The first place to look if your money gets funny

When most of us start out as artists, we generally don’t have a huge consistent flow of clients.  Hell, half of us either still live with our parents, have a day job, or both.  Generally cash flow issues happen here because you haven’t worked the system long enough.  If you keep on doing quality work you’ll get more business from repeat customers, referrals, networking, etc.

Once you’ve done art a while, if your money slows, you generally have a different problem.  It’s not what you need to do, it’s what you should stop doing.  Yes, I’ll say it again.  It’s not what you’re doing, it’s what you need to STOP doing.  

When I started drawing caricatures live, one of the ways I built my business was by volunteering my services to fundraisers.  I generally earned enough tips to cover supplies and I usually did get a paying gig from it but there was a downside.  People thought, if he drew at this show for free, surely he’d draw at the next show for free too.”  

I thought surely some of these people who I developed relationships with would pay me sooner or later, right?  Hell no.  Cheap is as cheap does.  Why pay for the cow when you can drink the milk for free.  I stopped doing jobs for “exposure” and to “get my name out there” and dealt with cash and trade only.  I still do one to two events a year but I generally charge a reduced rate and I typically only support causes I believe in or donate to anyway.

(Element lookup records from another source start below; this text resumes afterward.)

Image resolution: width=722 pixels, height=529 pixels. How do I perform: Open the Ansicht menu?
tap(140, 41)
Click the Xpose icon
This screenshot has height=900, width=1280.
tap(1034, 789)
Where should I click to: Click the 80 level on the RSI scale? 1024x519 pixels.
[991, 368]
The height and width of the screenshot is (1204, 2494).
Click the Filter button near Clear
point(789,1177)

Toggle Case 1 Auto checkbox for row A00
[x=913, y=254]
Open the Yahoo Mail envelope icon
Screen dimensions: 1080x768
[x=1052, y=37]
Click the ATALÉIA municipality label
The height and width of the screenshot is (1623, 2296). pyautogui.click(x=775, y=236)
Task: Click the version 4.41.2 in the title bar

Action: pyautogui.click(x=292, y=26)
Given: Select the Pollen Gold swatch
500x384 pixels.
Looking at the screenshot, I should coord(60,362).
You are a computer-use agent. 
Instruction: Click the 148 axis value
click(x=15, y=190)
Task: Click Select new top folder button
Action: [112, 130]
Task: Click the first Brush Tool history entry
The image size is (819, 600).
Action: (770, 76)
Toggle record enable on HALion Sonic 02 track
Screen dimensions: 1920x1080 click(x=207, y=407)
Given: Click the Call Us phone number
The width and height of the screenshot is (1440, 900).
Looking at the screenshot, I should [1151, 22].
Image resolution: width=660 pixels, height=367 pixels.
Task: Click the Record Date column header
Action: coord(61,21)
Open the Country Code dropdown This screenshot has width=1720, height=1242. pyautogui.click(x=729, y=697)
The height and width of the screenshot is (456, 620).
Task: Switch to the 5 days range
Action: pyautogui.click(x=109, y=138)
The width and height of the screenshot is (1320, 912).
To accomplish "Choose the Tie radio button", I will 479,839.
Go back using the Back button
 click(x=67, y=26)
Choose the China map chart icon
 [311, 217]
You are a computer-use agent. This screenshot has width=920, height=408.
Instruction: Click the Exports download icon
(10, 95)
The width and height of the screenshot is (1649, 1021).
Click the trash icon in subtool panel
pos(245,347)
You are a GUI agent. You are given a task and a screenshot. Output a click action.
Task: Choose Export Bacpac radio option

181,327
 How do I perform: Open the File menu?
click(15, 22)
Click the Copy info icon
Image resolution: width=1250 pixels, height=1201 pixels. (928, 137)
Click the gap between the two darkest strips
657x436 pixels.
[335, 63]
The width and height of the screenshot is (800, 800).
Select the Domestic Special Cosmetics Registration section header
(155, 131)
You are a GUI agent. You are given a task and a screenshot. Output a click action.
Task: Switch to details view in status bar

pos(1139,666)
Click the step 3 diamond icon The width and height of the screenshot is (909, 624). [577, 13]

What should you stop doing?  Is it that work from family who think because of blood you’re supposed to give them discounts on everything?  Is it working for free?  Is it taking on work you don’t like because you need to pay some bills?

Whatever it is you need to stop, stop doing it.  Think about it this way, when you are spending time on jobs that suck, it’s preventing you from taking jobs that you love.  We draw and paint to do what we love, not the stuff we can’t stand.